もちろん、この決断は簡単にお勧めできるものではありませんが、職場を辞める以外の方法として異動を申し出たりするなど、問題のきっかけや原因となる環境から離れて「自分はもう安全、安心なんだ」と思える環境に身を置くことが大切です。

2) 克服法その2~自問自答して、心の断捨離(セルフケア)を行う

うつ症状に伴い不眠になり、めまいを感じ朝の通勤が怖いと思う瞬間がありました。

会社が要塞のように思えた感覚を今でも覚えていますが、そういったときは心の中の「自分ルール」が多すぎて、感情がひどく抑制されている状態だということに気づけたのです。

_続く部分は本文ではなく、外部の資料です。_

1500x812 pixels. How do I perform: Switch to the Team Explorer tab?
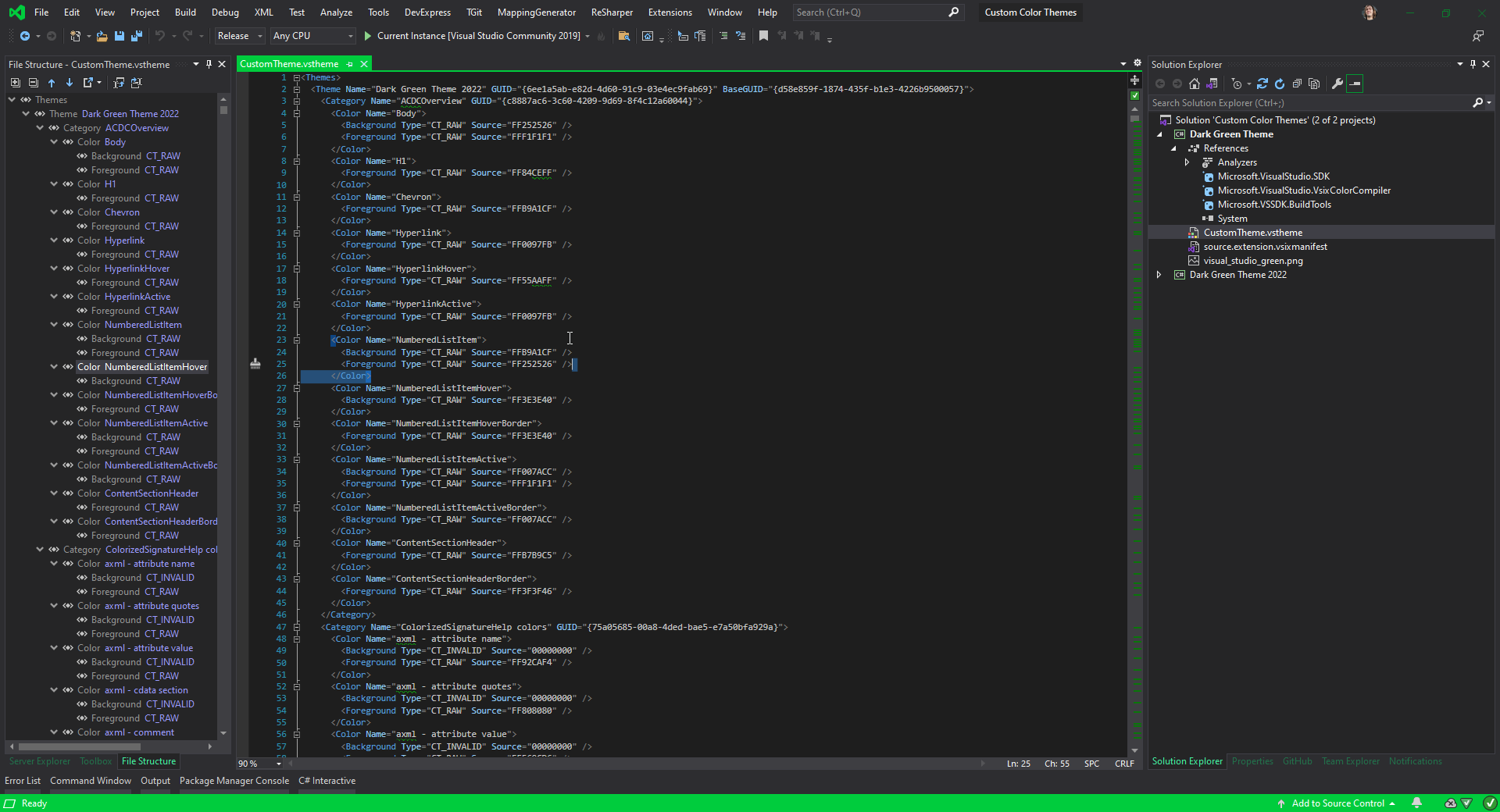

自問自答して「今生きていくのに必要な自分ルールは何か」を考え、不要なこだわりはいったん隅に置いておく心の断捨離を行いました。

その瞬間、体も心も上昇するような勢いで回復し、翌日から通常通り仕事に復帰できました。うつ克服は、自分の感情に従い無条件に許すことから始まるということを肌で感じた出来事でした。

3) 克服法その3~家族や友人の支えを意識する

精神的に追い込まれていると視野が狭くなります。

周囲に味方がいたとしても、自分にとって都合の悪いものばかりが見えてしまいがちになります。ASDの場合は特性上、自分から発信することを不得手としているケースが多いため、なかなか自力でこの視野を広げ直してゆとりを取り戻すということは難しいと筆者も体験の中から感じています。

そのような中で、やはり常に味方でいてくれる家族の存在は大きいですし、意識して味方の存在を感じ続けることが大切です。そう心がけることで心の芯が元に戻っていきます。家族以外にも、友人や病院のカウンセラーなど、安心して寄り添える人が一人いるだけで、大きく事態は変わってきます。

うつ早期発見のために

1) 体のサインを素直に受け入れる

体の不調を気持ちで乗り切れてしまう人の方が危険です。そのような方ほど、うつの発症に気づきにくいケースが多いです。上司の何気ない言葉やふとした弾みに気持ちが崩れた瞬間、気持ちだけでは取り戻せない危険な状態になります。

筆者の場合は手が震えてしまいまともな字が書けない、定規を使ってまっすぐな線を引いたつもりが曲がってしまう・・という体験をしました。日に日に眠れば眠るほど体力がなくなっていく、寝起きの体がひどく重くて起き上がれない、朝が来るのが怖いなどの症状を少しでも感じたら精神科や心療内科などを受診しましょう。

結果発症していない場合でも、風邪と同じで予防は大切です。

2) 日常生活の中での変化に気づく

通勤の時に聞いていた音楽が聴けない、好きだった本や新聞の文字を目に入れようとするだけで疲れてしまう・・心が引きこもりがちになり通っていた職場の道を通るときに苦しくなったりめまいが起き始める・・などの、変化には気をつけましょう。

これまで行ってきた生活で少しでもストレスに関わっている行動をしようとするとどことなく不快であったり、耐え切れず受け入れられないという日常生活の中の心情に変化があった場合は心の不調のサインです。

3) 弱いからうつになったわけではない

強い筋肉質のアスリートも風邪をひくことがあるように、うつの発症と心の強さとは無関係と思っています。

症状や環境からつい「周囲に迷惑をかけている」と罪悪感を抱きやすく、筆者も苦労したところですが、少なくともうつが発症したからといって「恥」ではありません。

まとめ

いかがでしたでしょうか。

うつを発症した方によく「頑張れ」と言ってはいけないという話題を耳にします。それは発症した方の苦しさを踏まえないで、一般的な評価だけで見た「頑張れ」だと受け取ってしまうことが多いことが理由の一つに挙げられます。

うつに苦しむ方が、相手に「受け入れられていない」と感じれば、その「頑張れ」は苦痛でしかありません。筆者は精神的に苦しみ、心が引きこもりがちな方に「手は抜かず、肩の力を抜いていこう」と声をかけるようにしています。

今回の克服法はあくまで一部であり他にも様々な方法が存在しますが、何よりも自分と同様の苦労をする方が少しでも減って欲しい、今うつに苦しんでいる方が少しでも現状を脱出し、克服していくきっかけになることができたらということが、筆者の願いです。